In RPE1 cells, off-target effects induced by rotenone other than ROS production would disappear using lower rotenone concentrations. Thus, we cultured the cells in glucose-free galactose media inducing the cells to use almost exclusively mitochondria as energy source. With this method, we reduced the rotenone amount by 80-fold to reproduce similar effect seen in media with glucose. In fact, using a concentration of 10 nM of rotenone for 48 h, we reproduced the increase in median and maximum ciliary length (Figs 4J and S4P) we found using higher rotenone concentrations in glucose media. The similar phenotype was observed using galactose culture in RPE1 treated with lower concentrations of rotenone showed that the elongation of cilia was triggered by mitochondrial ROS. Interestingly, a single injection of the mitochondrial toxin MPTP in mice, which inhibits complex I and induces ROS, has been show to produce elongation of cilia in dopamine neurons (Bae et al, 2019). This highlights the role of mitochondria as an internal radical producer causing cilia elongation in RPE1 cells, which might be similar to the effect seen previously in human fibroblast (Burkhalter et al, 2019) but different from other cell types such as IMCD3.

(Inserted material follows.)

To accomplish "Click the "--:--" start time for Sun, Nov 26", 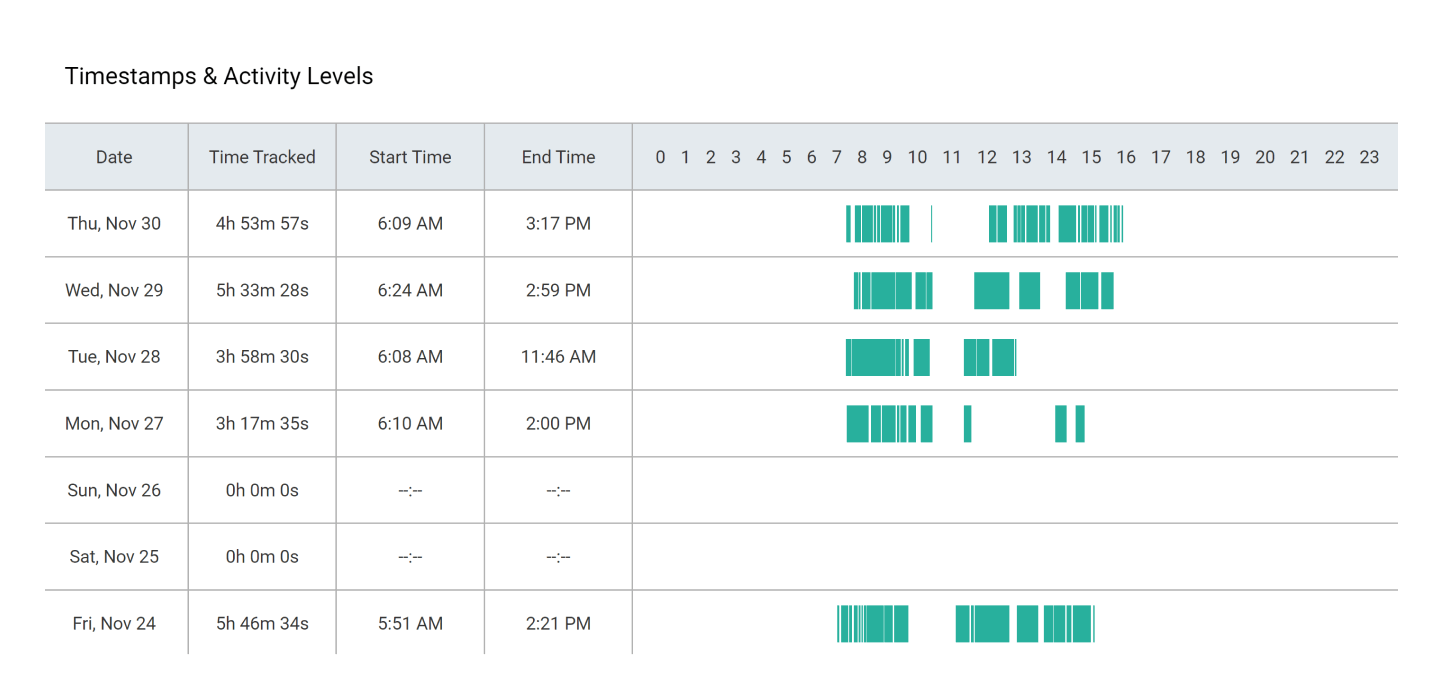I will 409,490.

In conclusion, interfering with cellular energetic status and promoting intracellular ROS from mitochondria induces changes in cilia morphology, which is cell dependent. In vitro findings in collecting duct cells were translated in vivo, where ciliary impairments where found during diabetic nephropathy in a mouse model that closely represents the human progression of the disease. The findings described here warrant future research focusing on ciliary impairments during conditions characterized by intracellular ROS overproduction, such as diabetes and aging, as well as on the molecular mechanisms that links mitochondrial dysfunction and ROS overproduction to primary cilia.
Materials and Methods
All chemicals were purchased from Sigma-Aldrich unless otherwise stated.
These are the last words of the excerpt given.